Rhetorik verbessern: So überzeugen Sie authentisch
Kennen Sie das? Sie stehen vor einer Präsentation, einem wichtigen Gespräch oder möchten einfach Ihre Gedanken überzeugend ausdrücken – und Ihnen fehlen die passenden Worte.
Wer bewusst an seiner Rhetorik arbeitet, kann im Job und Privatleben schneller überzeugen, selbstbewusster sprechen und nachhaltige Wirkung erzielen.
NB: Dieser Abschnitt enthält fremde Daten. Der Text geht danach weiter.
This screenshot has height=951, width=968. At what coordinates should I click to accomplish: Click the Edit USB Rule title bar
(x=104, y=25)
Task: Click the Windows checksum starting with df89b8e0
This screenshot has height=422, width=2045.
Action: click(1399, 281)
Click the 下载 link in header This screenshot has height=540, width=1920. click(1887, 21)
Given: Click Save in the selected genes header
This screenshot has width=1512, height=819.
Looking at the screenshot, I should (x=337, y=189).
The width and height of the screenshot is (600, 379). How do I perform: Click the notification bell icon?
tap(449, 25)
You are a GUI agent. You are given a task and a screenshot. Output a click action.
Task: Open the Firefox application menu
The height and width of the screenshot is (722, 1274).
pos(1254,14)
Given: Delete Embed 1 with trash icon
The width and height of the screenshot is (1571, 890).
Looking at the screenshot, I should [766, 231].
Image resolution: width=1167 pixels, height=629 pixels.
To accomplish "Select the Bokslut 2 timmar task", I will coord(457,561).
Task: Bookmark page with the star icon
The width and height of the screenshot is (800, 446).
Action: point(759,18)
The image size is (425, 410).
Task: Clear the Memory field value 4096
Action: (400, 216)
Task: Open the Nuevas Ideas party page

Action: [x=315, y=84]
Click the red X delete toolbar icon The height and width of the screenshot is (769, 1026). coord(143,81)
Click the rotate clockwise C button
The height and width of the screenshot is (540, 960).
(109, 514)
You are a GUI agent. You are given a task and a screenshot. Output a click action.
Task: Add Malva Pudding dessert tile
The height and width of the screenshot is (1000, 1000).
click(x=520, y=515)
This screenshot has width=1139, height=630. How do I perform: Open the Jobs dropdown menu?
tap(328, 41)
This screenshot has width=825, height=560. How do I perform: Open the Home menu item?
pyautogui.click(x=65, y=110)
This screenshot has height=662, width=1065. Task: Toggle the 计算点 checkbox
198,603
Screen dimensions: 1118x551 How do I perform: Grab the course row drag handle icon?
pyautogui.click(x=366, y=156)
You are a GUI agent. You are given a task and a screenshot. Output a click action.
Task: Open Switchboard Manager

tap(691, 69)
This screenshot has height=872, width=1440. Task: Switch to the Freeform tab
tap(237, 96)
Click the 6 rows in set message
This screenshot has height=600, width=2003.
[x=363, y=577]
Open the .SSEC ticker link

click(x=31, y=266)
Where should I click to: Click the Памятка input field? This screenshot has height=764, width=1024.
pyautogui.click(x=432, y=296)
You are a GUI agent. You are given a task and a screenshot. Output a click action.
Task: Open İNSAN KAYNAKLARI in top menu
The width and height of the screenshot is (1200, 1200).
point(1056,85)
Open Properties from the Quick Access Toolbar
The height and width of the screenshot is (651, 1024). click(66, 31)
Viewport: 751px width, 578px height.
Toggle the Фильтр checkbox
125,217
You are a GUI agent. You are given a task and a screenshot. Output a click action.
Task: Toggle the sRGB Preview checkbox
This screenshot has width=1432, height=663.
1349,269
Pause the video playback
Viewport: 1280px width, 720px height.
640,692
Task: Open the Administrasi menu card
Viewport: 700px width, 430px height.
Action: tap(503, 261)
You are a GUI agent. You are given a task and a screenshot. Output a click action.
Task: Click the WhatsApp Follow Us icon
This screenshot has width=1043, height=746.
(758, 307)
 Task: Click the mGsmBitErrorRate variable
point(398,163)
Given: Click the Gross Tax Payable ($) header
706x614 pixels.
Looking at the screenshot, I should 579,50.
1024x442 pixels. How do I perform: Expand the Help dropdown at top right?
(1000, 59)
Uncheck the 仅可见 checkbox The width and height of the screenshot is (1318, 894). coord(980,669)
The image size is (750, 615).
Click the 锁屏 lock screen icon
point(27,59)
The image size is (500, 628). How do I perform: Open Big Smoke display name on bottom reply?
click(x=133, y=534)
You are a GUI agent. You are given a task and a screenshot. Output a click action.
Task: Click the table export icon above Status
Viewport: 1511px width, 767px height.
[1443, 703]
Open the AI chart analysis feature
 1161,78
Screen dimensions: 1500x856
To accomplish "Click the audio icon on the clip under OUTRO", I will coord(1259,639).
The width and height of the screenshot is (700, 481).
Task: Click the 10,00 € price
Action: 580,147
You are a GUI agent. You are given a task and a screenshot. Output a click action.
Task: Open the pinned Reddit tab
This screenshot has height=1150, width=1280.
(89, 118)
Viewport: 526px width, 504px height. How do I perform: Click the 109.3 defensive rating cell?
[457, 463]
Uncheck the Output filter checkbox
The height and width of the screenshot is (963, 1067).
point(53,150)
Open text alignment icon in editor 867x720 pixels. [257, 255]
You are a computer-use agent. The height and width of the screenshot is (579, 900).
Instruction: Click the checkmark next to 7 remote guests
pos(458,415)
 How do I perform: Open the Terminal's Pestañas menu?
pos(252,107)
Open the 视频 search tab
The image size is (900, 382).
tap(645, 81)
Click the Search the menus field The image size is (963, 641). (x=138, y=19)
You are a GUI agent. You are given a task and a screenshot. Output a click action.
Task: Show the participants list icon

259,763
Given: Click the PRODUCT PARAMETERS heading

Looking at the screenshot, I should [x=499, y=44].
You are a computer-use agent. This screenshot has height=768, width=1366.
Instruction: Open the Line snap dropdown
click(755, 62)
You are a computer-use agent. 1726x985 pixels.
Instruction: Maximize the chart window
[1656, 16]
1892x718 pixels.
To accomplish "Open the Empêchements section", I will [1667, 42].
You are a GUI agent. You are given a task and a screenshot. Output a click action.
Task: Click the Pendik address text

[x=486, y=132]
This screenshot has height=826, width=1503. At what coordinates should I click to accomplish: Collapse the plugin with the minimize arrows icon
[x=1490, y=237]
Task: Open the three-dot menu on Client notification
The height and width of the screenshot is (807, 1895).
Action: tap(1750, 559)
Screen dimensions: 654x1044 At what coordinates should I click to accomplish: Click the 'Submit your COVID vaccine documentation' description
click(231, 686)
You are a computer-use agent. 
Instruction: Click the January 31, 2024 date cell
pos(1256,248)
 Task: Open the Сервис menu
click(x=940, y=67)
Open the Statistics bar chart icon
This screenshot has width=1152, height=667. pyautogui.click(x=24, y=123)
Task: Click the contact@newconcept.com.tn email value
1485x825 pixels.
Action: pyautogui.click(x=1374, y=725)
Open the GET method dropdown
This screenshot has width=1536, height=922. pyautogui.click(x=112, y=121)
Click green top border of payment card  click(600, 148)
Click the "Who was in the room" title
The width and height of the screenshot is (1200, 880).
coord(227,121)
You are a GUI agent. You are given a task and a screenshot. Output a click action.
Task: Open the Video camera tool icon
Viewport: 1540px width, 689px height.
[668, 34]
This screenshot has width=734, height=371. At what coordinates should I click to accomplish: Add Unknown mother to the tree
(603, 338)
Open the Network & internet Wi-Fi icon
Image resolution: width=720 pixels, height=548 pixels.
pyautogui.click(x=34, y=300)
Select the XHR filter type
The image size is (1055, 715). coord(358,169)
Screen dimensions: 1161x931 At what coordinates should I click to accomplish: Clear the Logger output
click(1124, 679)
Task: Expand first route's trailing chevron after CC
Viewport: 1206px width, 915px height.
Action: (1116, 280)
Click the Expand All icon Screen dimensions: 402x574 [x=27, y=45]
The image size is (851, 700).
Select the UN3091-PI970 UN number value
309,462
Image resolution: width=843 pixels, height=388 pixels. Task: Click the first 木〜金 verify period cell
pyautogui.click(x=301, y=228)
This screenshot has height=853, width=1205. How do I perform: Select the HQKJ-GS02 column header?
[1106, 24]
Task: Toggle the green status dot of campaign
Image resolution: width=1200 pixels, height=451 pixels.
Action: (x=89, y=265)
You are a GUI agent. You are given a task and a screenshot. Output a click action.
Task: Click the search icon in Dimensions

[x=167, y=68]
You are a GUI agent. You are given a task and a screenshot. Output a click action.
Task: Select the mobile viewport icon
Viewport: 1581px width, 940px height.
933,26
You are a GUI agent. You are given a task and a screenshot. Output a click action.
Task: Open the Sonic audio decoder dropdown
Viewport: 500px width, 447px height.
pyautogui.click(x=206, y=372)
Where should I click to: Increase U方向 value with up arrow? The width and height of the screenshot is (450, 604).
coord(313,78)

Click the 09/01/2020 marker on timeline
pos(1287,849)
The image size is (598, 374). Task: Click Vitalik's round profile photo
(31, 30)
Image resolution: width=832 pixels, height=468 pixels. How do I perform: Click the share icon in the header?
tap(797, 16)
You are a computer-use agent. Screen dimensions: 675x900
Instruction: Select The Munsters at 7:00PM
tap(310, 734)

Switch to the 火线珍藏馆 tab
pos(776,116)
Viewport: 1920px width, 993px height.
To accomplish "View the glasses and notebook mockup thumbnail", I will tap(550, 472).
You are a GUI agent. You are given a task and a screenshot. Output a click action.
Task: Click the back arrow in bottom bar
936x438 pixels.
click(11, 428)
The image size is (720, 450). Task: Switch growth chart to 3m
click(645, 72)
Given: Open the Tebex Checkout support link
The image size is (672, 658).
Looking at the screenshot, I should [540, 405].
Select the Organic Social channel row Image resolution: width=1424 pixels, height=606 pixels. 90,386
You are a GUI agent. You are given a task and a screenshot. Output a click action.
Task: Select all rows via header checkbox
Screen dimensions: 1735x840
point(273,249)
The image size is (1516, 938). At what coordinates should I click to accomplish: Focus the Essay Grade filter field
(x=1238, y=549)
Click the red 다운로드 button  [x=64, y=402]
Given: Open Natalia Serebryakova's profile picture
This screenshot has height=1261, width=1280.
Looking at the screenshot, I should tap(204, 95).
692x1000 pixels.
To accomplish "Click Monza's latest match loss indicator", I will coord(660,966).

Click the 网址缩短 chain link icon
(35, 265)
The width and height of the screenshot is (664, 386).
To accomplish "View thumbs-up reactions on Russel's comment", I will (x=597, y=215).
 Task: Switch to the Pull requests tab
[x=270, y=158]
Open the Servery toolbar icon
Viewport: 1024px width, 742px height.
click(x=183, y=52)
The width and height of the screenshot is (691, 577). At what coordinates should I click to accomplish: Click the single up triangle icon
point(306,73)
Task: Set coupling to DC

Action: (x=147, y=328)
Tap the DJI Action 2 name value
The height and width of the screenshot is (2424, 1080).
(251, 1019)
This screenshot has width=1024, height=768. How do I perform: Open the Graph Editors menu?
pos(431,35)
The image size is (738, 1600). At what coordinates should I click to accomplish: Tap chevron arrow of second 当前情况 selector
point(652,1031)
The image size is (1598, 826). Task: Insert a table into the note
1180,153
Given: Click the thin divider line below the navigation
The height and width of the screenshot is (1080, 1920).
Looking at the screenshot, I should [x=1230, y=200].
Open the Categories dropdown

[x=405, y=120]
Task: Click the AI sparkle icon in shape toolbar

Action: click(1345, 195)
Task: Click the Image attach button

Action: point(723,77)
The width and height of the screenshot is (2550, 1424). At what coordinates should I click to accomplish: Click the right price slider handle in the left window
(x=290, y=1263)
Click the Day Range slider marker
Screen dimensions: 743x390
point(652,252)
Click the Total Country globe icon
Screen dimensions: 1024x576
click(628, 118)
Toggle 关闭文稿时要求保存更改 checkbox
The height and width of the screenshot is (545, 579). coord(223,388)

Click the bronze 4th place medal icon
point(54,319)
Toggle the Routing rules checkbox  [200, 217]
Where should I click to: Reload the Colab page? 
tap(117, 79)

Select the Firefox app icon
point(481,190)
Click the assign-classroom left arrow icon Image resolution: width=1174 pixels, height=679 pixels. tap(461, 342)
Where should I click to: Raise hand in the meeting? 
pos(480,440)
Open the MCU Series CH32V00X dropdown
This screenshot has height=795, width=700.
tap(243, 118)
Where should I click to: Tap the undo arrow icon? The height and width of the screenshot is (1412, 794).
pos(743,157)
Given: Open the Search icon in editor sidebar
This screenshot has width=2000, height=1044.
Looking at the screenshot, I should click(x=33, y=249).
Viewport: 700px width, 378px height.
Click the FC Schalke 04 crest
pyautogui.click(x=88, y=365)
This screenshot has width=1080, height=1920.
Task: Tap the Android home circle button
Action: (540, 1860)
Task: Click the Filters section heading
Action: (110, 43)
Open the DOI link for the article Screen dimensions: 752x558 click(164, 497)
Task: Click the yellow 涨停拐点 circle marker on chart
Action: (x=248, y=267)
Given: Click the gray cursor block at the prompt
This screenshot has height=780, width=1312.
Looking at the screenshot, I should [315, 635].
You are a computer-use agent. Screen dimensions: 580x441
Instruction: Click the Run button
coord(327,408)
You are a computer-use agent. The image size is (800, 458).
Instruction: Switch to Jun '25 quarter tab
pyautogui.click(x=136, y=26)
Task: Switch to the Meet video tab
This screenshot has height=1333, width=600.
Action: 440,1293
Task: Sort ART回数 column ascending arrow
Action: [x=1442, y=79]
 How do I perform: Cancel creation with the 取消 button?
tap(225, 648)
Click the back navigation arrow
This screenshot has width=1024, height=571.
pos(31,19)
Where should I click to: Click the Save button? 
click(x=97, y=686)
Mit einem gezielten Training kann das jede:r lernen – aber worauf kommt es wirklich an?
Inhaltsverzeichnis
- 1. Welche rhetorischen Fähigkeiten stärken?
- 2. Rhetorik in 7 Schritten verbessern
- 3. Einfluss der Stimme auf Rhetorik
- 4. Stimme gezielt einsetzen und überzeugen
- 5. Körpersprache & charismatisches Auftreten
- 6. Mimik und Gestik gezielt einsetzen
- 7. Rhetorik-Tipps & Merksätze im Überblick
1. Welche rhetorischen Fähigkeiten stärken?
Rhetorische Fähigkeiten kann man nicht besitzen – man kann sie nur leben und lernen. Rhetorische Fähigkeiten und Rhetorik sind nämlich sehr viel mehr als nur das gesprochene Wort! Gestik, Mimik, Haltung und seine Zuhörer mit Worten zu fesseln – all das sind rhetorische Fähigkeiten.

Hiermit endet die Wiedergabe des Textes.